Reproduce every record below verbatim, leaving out the pictures.
=-=-=-=-=
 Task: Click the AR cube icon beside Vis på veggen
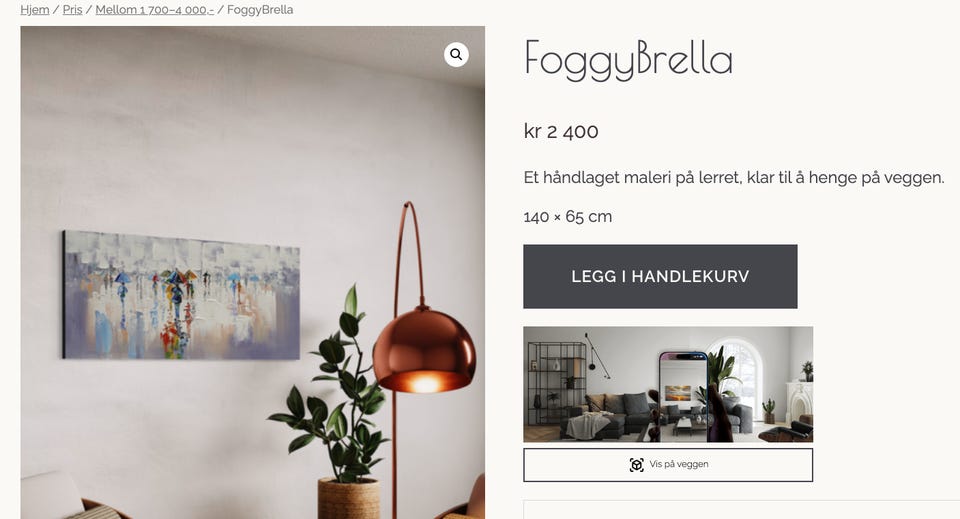pos(637,465)
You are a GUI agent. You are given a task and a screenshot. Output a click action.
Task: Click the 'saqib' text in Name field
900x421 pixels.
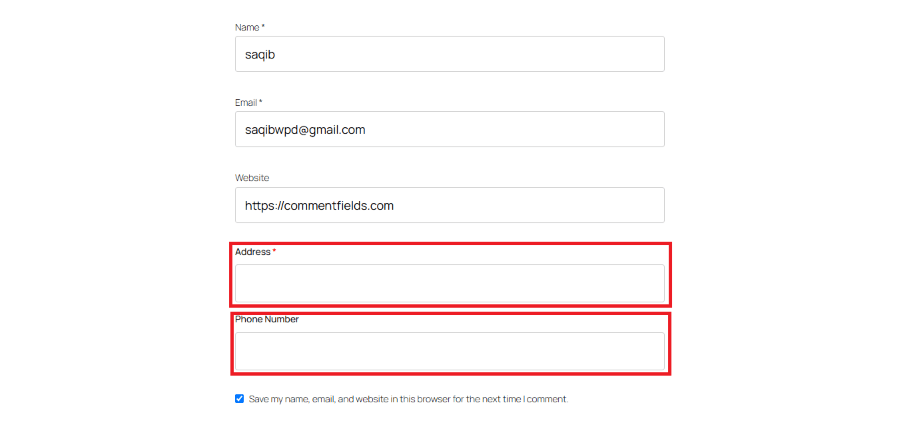point(260,54)
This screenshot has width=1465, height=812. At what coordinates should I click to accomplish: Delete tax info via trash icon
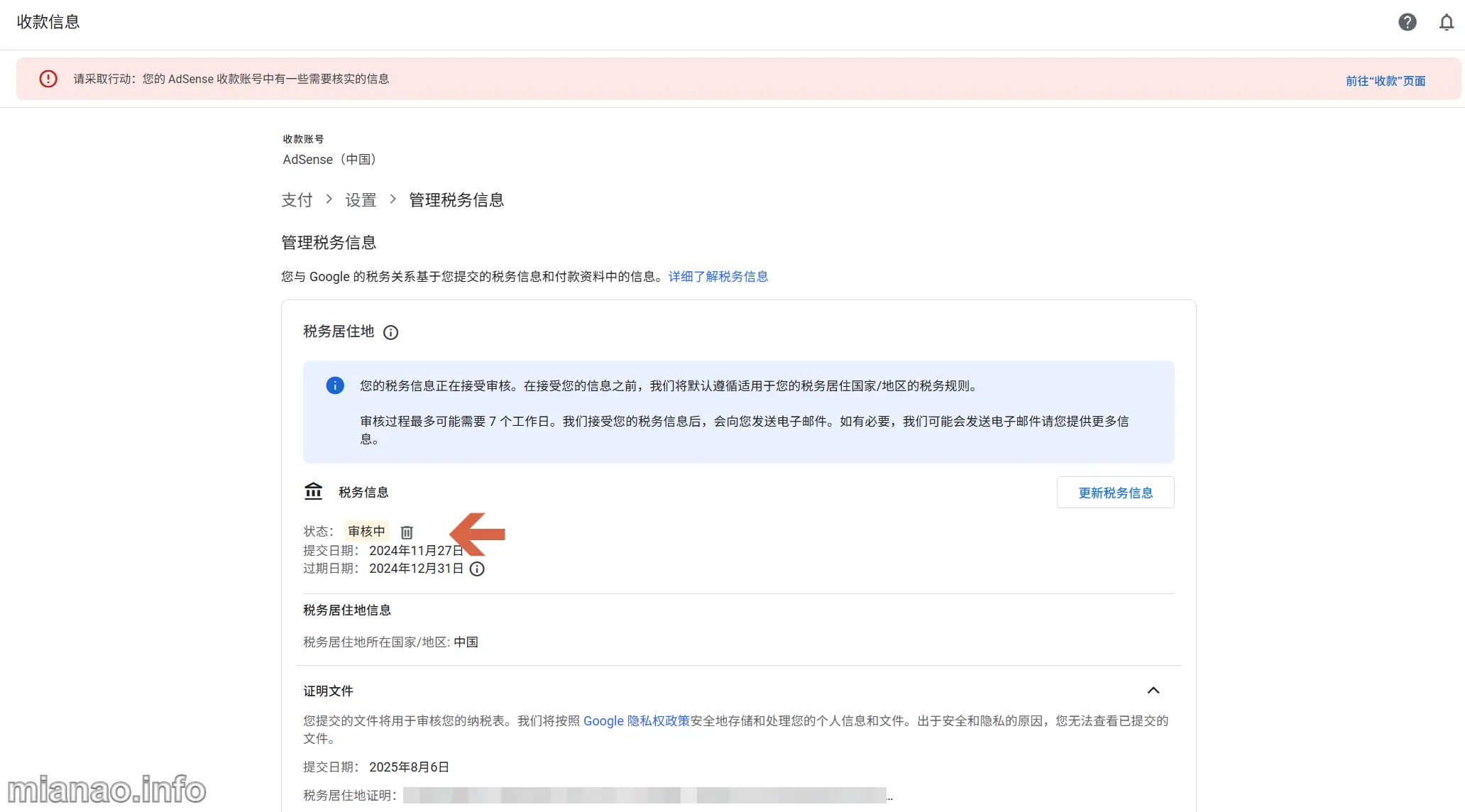[407, 532]
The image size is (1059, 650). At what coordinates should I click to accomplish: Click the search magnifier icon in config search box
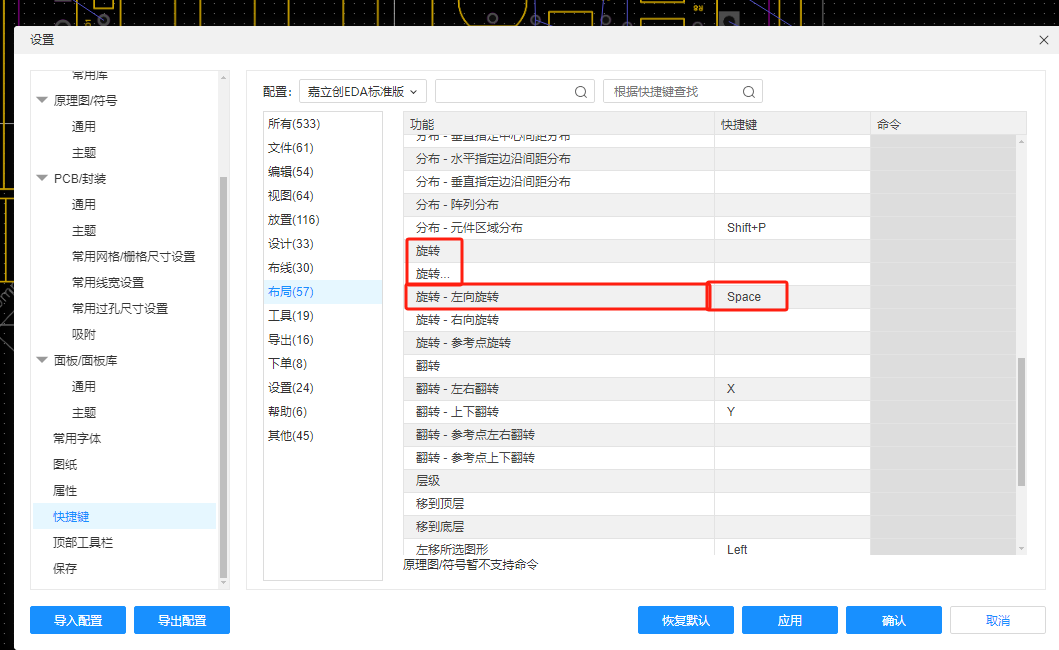click(x=581, y=92)
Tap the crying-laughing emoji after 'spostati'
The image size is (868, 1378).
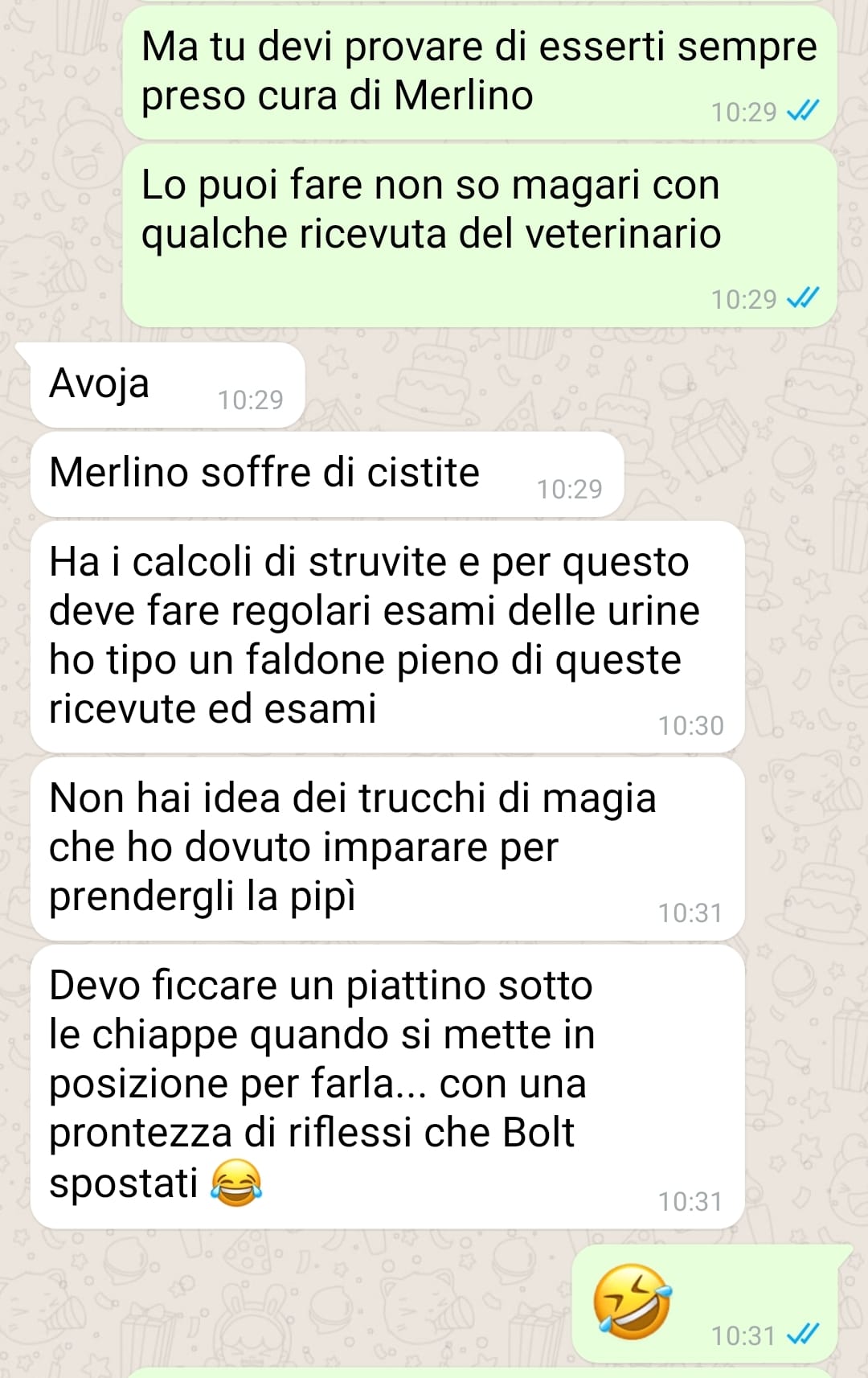[x=236, y=1183]
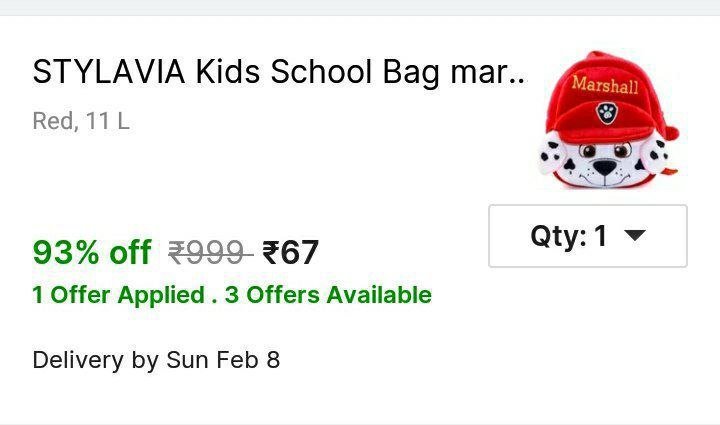Viewport: 720px width, 425px height.
Task: Tap the struck-through ₹999 original price
Action: tap(209, 252)
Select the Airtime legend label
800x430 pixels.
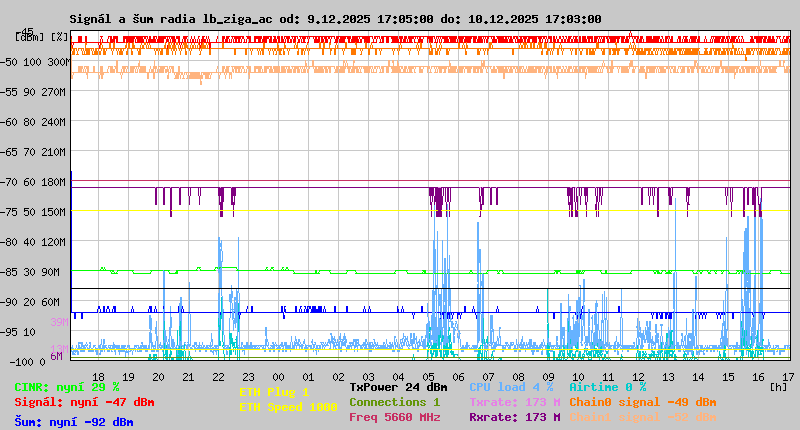(x=607, y=387)
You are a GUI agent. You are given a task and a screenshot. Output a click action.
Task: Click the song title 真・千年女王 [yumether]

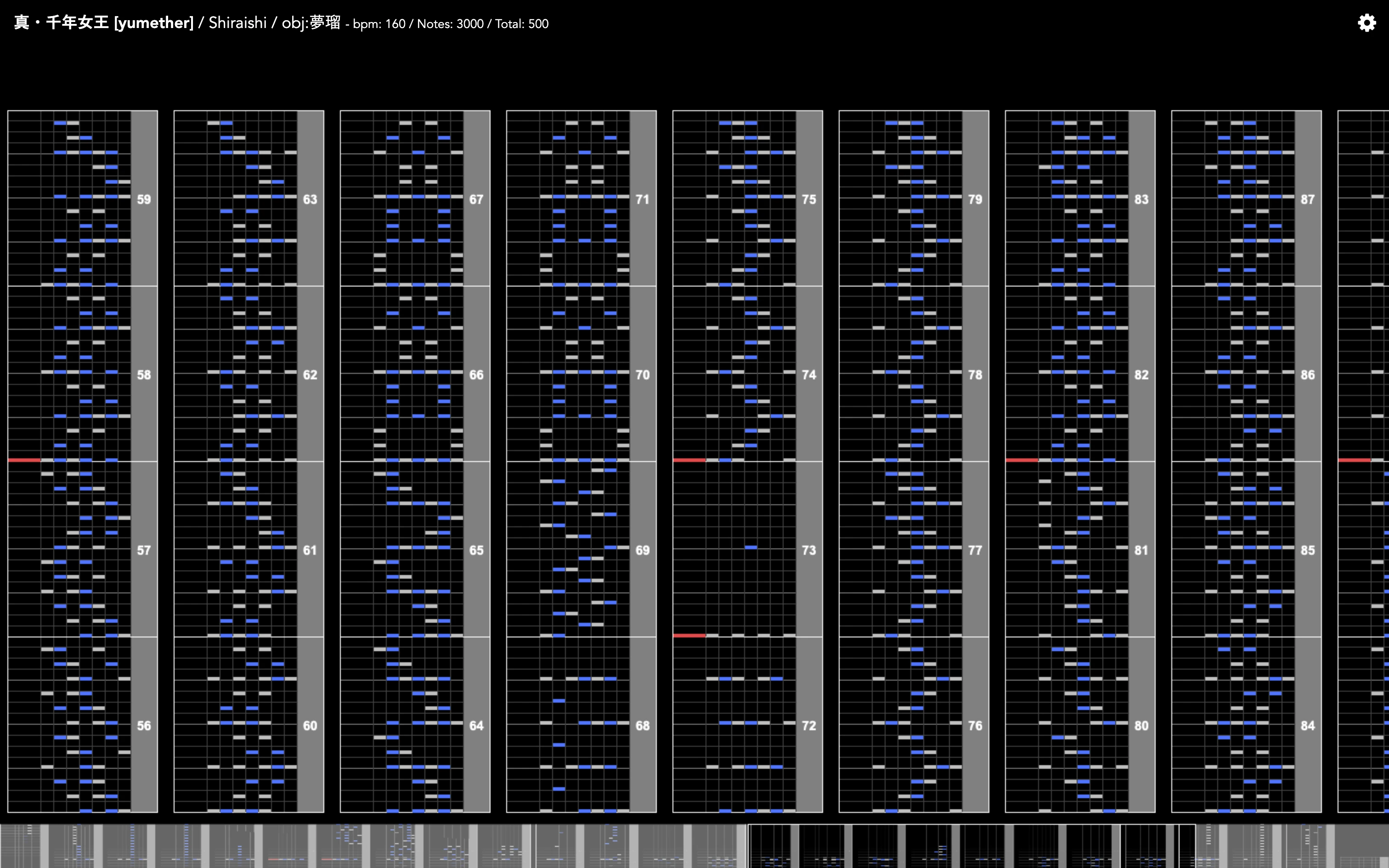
=-=-=-=-=
Solution
 Task: Click the AR cube icon beside Vis på veggen
pos(637,465)
You are a GUI agent. You are given a task and a screenshot. Output a click action.
Task: Click the 'saqib' text in Name field
900x421 pixels.
point(260,54)
This screenshot has width=1465, height=812. At what coordinates should I click to accomplish: Delete tax info via trash icon
[407, 532]
The image size is (1059, 650). At what coordinates should I click to accomplish: Click the search magnifier icon in config search box
click(x=581, y=92)
Tap the crying-laughing emoji after 'spostati'
The image size is (868, 1378).
[x=236, y=1183]
Viewport: 720px width, 425px height.
Task: Tap the struck-through ₹999 original price
Action: tap(209, 252)
Select the Airtime legend label
800x430 pixels.
(x=607, y=387)
You are a GUI agent. You are given a task and a screenshot. Output a click action.
Task: Click the song title 真・千年女王 [yumether]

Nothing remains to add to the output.